Mais dans ce psaume, il y a aussi une belle métaphore sur l'évolution d'une vocation. Celle-ci débute avec une première eau, celle de la première rencontre au temps de notre jeunesse. Elle se poursuit ensuite tout au long de la vie avec l'expérience de la soif, lorsque nous errons à la recherche de cette première eau que nous ne pouvons plus retrouver, et durant cette errance notre gorge desséchée se remplit du cri de Dieu. Pour finir, peut-être, avec une eau différente, que nous découvrirons sans l’avoir cherchée. Il est très frappant que l'une des dernières paroles de Jésus rapportée par les Évangiles soit : « J'ai soif ». Nous brûlons de soif et nous vivons cela comme une imperfection, un manque, parfois un échec, en oubliant la béatitude de la soif – « Bienheureux ceux qui ont faim et soif de justice », qui ont faim et soif de moi. Nous regrettons l'eau de notre première jeunesse, car nous ne comprenons pas que cette eau était avant tout destinée à susciter la soif, pour ensuite marcher dans ce monde comme des pèlerins assoiffés. Jusqu'à ce que, par un jour béni, nous comprenions que c'est dans cette indigence que se cache le vrai sens religieux de l’existence. C'est là que se trouvent la pauvreté et la pureté auxquelles nous aspirions à l’aube de notre vie, et que nous avions confondues avec l'eau. Et, ce jour-là, nous nous sentons comme des amis solidaires de tous les assoiffés, de tous les affamés de pain et de justice, de tous les pauvres de la terre, et nous devenons enfin pauvres. Parce que nous découvrons que la foi n'est pas une possession, mais une promesse.

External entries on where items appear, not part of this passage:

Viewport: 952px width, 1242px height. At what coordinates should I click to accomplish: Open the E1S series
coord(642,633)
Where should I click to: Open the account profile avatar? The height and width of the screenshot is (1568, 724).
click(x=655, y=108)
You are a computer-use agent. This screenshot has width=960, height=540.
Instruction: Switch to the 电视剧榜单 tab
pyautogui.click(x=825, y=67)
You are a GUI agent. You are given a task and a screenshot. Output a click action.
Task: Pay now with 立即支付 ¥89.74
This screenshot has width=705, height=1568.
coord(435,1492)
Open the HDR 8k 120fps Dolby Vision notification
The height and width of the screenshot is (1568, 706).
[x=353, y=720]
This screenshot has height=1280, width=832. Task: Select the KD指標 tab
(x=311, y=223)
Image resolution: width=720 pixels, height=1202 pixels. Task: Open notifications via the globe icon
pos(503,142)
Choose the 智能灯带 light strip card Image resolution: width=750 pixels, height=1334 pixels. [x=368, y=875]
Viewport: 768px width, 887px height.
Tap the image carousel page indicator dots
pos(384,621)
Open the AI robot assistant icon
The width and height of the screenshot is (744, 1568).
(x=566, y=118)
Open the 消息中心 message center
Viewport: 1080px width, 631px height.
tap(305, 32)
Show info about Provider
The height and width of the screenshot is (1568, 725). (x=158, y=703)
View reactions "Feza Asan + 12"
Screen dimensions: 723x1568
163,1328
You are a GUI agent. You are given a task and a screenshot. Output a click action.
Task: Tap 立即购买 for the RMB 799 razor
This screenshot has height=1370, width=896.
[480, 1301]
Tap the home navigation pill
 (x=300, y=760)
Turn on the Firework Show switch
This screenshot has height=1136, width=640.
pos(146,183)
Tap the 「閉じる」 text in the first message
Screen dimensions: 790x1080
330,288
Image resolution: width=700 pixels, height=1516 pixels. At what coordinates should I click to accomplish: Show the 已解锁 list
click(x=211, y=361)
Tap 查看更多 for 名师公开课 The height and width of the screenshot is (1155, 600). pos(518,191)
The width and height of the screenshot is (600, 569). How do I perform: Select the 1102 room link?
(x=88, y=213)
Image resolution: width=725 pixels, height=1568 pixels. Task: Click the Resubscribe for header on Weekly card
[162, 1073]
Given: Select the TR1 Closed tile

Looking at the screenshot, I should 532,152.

Ce jour-là, nous comprenons qu'il y a une bonne réponse au « Qui es-tu ? » de ce jeune : « Je suis cet adulte que tu es devenu. J'ai beaucoup changé, c'est vrai, le soleil du désert aride a assombri ma peau, il a marqué mon visage, le chemin m'a couvert de poussière, ma douleur et celle des autres m'ont blessé, la vie m'a laissé ses stigmates : c'est pour cela que tu ne me reconnais pas. Mais regarde-moi bien, c'est moi, moi qui suis toi. N'aie pas peur, je ne t’ai pas trahi, je suis ce que je pouvais devenir de mieux. Crois-moi : j’ai toujours été à la recherche la même eau que toi. Crois-moi : la foi de ma promesse est la tienne. Viens, fais-moi confiance, donne-moi la main, marche avec moi : une vie assoiffée et merveilleuse t'attend.»